Investors are increasingly confident that the global economy is headed for a so-called soft landing, where inflation falls toward the Federal Reserve’s target without high interest rates sending the economy into a tailspin.
In Bank of America’s July Global Fund Manager Survey, released on Wednesday, 68% of respondents said a soft landing is the most likely outcome for the global economy in the next 12 months. This marked the highest percentage of respondents siding with such an outcome since January 2024. It tied for the second-highest reading in the past year.
The call for a soft landing is in line with how fund managers are currently evaluating the balance of risks to markets. For the first time in six months, inflation wasn’t the No. 1 risk listed by respondents. (Geopolitical conflict took the top spot this time.)
The 585 respondents were surveyed between July 5 and July 11, meaning the last day of the survey coincided with a surprisingly positive reading on the Consumer Price Index (CPI) for June. That means many of the respondents may have submitted answers to questions before the inflation print that has recently sent markets roaring.
But the shift is still notable and is the latest sign that markets are becoming more optimistic about the US economy, reaching the start of Federal Reserve interest rate cuts without significant deterioration in economic conditions.
On Tuesday, markets began pricing in a 100% chance the Fed will cut interest rates by the end of its September meeting. This sentiment has contributed to a broad stock market rally, with investors rotating out of the high-flying technology stocks of the past year and into more interest-rate-sensitive sectors of the market.
Read more: What the Fed rate decision means for bank accounts, CDs, loans, and credit cards
In the past five trading sessions, the equal-weight S&P 500 (^SPXEW), which ranks all stocks in the index equally and isn’t overly influenced by the size of the stocks moving higher or lower, has outperformed the traditional market cap-weighted S&P 500.

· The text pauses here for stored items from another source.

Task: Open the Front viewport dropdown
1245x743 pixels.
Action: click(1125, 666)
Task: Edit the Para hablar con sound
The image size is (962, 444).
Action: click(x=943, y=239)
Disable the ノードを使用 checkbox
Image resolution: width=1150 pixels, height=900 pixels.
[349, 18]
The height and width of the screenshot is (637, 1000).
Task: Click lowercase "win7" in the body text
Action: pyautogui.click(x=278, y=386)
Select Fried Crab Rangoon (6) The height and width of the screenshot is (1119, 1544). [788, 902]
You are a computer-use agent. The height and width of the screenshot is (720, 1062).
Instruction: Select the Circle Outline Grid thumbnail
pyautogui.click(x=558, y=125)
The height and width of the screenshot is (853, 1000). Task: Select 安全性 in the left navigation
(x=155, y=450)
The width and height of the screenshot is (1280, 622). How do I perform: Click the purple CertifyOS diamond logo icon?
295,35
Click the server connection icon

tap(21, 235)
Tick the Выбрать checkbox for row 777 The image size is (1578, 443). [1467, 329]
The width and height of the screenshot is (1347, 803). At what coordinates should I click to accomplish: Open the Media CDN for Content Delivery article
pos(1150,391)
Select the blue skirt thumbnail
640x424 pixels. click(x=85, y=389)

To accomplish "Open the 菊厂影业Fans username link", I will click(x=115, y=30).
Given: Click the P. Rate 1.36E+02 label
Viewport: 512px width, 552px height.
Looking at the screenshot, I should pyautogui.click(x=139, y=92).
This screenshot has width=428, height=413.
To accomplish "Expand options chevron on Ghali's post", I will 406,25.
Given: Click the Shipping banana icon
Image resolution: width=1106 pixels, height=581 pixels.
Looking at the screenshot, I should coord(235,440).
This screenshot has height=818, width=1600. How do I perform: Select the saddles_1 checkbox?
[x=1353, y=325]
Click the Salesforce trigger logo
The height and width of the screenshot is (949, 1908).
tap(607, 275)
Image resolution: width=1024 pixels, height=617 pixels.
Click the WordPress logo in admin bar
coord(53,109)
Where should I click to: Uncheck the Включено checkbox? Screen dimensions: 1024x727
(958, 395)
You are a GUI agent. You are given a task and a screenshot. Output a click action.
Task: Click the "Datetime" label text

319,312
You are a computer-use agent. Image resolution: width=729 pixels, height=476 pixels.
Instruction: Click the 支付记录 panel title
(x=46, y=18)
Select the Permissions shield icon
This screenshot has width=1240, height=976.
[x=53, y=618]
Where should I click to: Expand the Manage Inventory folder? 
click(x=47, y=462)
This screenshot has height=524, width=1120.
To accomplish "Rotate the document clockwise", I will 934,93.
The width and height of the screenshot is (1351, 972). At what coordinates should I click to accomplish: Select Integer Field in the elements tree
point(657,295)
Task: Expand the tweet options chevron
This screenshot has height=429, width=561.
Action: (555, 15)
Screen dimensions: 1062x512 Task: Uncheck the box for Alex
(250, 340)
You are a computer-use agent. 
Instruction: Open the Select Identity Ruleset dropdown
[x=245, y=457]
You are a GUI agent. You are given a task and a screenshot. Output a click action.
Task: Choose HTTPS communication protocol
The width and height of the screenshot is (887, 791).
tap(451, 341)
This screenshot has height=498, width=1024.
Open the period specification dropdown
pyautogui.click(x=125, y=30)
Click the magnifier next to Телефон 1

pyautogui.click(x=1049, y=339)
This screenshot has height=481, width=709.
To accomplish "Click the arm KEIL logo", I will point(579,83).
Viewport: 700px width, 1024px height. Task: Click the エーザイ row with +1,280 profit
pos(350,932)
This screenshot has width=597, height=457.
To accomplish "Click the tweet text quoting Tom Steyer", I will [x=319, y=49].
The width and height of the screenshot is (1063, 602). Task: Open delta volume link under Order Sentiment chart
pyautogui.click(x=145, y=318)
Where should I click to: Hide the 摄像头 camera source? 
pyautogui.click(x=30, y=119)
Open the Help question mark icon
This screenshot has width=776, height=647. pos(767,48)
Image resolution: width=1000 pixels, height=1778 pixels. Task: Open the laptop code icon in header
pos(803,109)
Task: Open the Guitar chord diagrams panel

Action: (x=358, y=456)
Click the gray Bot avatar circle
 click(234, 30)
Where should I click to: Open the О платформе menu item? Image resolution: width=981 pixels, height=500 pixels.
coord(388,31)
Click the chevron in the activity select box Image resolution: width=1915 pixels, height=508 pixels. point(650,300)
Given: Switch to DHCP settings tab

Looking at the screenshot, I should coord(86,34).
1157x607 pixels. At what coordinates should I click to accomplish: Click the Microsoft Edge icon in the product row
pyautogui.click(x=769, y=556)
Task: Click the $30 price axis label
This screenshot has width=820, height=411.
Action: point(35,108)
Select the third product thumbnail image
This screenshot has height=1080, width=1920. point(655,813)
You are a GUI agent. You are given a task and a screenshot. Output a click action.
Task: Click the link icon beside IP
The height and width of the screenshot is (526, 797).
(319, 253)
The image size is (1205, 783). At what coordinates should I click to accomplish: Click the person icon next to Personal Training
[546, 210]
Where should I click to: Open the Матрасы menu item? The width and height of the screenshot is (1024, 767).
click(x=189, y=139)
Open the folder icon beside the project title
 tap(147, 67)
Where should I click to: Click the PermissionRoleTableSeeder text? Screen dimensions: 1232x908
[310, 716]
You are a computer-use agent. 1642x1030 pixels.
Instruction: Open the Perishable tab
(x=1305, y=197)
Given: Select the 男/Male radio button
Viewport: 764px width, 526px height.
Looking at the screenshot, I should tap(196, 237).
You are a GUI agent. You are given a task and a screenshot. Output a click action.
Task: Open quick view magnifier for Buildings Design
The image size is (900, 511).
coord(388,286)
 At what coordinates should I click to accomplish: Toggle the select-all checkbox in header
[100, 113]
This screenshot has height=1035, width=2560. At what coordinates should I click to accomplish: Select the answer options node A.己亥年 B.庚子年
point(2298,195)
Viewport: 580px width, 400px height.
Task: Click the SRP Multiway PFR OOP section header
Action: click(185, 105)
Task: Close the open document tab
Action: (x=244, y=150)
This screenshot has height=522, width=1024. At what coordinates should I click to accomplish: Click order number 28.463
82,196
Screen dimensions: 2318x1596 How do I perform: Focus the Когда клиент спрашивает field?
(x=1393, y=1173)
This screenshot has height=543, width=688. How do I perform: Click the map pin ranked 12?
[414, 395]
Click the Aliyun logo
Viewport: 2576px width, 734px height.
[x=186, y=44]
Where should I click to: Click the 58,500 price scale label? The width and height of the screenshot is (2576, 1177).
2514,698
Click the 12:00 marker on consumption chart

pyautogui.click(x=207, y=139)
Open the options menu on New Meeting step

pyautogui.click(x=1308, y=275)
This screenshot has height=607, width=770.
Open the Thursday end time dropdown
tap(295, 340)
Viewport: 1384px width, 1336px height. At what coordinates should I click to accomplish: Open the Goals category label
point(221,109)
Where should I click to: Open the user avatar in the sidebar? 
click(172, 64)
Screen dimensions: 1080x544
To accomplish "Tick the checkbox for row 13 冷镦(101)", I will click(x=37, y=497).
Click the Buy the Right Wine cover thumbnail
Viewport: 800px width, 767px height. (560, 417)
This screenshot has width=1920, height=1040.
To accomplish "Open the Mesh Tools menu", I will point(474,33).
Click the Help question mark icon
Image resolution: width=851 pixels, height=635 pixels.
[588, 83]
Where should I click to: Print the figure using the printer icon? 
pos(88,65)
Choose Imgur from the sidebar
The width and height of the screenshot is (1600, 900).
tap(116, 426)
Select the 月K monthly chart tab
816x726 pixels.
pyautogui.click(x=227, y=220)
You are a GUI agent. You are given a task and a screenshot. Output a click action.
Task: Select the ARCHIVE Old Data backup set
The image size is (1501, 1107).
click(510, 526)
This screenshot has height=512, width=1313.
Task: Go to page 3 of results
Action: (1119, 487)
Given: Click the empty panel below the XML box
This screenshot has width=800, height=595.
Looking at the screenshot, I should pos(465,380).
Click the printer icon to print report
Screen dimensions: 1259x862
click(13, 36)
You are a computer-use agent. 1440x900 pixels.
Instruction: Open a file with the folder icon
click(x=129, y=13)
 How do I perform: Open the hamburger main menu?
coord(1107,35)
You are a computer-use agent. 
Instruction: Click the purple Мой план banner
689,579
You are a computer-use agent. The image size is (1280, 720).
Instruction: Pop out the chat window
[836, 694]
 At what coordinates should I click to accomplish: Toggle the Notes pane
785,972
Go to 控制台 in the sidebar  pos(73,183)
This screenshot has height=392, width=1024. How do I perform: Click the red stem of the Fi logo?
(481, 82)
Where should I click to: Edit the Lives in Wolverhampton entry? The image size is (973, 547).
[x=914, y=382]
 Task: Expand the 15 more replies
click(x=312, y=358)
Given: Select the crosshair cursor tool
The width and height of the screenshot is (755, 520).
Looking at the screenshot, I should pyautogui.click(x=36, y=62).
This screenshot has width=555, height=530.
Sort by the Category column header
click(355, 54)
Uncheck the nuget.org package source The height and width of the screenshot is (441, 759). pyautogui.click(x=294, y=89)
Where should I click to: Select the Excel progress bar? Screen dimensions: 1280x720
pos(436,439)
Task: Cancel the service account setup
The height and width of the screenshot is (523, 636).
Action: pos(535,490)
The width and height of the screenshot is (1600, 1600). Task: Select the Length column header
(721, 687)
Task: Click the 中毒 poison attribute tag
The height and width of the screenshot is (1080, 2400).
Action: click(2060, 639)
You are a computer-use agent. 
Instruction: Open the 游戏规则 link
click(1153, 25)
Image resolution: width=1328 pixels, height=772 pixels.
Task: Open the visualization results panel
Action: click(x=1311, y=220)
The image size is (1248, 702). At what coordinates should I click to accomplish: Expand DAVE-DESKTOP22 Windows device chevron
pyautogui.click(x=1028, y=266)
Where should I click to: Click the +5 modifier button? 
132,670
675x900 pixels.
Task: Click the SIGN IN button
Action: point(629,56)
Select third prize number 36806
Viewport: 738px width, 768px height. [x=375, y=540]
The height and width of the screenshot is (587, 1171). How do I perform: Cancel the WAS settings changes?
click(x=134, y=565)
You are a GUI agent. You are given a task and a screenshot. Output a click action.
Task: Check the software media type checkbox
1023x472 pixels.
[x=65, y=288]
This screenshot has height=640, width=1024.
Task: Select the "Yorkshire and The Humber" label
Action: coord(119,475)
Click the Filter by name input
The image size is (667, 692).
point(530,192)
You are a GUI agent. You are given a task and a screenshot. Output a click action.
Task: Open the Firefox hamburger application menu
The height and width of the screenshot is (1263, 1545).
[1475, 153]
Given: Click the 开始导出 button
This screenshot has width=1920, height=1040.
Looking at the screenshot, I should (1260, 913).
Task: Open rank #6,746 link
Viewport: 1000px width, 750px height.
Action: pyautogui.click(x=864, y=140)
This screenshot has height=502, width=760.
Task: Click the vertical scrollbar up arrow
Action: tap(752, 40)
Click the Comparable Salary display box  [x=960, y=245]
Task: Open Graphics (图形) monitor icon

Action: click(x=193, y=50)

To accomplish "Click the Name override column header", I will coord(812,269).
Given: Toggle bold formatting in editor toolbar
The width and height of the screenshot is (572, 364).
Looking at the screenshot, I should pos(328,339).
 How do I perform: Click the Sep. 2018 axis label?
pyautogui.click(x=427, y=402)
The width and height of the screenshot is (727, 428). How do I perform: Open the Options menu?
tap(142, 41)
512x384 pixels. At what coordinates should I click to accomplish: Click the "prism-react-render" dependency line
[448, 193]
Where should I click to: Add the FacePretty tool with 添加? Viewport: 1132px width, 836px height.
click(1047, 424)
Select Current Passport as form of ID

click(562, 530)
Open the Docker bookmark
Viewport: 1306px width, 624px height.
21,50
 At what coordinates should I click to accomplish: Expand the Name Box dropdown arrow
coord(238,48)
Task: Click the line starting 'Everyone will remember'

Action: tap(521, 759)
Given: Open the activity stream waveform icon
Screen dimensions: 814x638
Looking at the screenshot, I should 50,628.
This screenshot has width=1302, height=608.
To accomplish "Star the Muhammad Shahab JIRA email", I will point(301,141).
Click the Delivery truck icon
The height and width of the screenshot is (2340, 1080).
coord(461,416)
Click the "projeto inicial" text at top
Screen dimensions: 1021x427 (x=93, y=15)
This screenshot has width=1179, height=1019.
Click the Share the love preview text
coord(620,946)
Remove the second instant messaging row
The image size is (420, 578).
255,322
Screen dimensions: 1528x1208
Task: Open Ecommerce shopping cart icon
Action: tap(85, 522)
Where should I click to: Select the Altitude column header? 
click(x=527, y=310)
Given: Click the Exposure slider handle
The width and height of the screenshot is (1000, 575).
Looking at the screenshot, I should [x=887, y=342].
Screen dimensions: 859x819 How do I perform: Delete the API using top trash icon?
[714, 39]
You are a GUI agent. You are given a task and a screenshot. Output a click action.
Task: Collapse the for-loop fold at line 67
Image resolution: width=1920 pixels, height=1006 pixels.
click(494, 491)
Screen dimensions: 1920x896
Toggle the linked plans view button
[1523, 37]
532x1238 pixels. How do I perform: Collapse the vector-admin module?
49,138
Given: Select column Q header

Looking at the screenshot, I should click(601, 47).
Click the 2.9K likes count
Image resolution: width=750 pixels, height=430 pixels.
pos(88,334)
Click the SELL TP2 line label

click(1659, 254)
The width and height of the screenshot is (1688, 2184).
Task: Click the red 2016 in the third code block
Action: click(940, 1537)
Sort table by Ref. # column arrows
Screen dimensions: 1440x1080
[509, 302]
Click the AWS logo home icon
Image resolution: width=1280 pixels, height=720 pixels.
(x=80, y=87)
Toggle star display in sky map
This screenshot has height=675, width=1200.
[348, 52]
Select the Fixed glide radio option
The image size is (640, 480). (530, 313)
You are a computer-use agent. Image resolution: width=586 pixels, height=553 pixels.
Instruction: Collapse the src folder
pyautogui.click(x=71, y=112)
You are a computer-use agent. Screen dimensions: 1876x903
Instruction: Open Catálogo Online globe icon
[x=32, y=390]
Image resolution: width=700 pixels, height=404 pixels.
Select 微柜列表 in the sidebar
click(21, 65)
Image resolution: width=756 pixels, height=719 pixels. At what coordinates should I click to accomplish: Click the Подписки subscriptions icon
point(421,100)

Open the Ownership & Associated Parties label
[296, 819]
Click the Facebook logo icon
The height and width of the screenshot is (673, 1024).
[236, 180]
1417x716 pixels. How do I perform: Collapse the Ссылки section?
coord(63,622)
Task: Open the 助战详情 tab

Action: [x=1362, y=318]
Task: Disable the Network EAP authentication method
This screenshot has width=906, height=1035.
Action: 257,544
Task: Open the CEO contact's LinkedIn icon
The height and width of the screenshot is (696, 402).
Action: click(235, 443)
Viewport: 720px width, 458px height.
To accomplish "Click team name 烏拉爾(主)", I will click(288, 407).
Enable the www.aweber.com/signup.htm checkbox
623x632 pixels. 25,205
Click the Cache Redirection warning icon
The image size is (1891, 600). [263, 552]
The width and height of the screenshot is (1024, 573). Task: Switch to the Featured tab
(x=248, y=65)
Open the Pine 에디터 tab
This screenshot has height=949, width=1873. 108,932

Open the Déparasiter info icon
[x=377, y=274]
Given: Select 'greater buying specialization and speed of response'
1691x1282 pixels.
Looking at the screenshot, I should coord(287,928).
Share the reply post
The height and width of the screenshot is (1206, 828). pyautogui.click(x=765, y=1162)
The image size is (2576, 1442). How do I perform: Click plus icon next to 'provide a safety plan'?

Real Estate (XLRE) and Industrials (XLI), both interest-rate-sensitive sectors, have been the market’s biggest winners over the same time period, rising about 5%. Meanwhile, Technology (XLK) and Communication Services (XLC) are the only sectors with negative returns.
Since the inflation report on July 11, the Russell 2000 (^RUT) is up more than 11% in the past five trading days, including a more than 3% bounce on Tuesday alone. Meanwhile, in that period, the S&P 500 (^GSPC) is up just 1.5%. That means the small-cap index has outperformed the benchmark index by nearly 10 percentage points, the highest five-day outperformance on record, per Bespoke Investment Group.
“The fact that the Russell 2000’s recent rally is both statistically and historically unusual tells us investor sentiment has shifted dramatically and the move very likely has further to run,” DataTrek co-founder Nicholas Colas wrote in a morning note on Tuesday.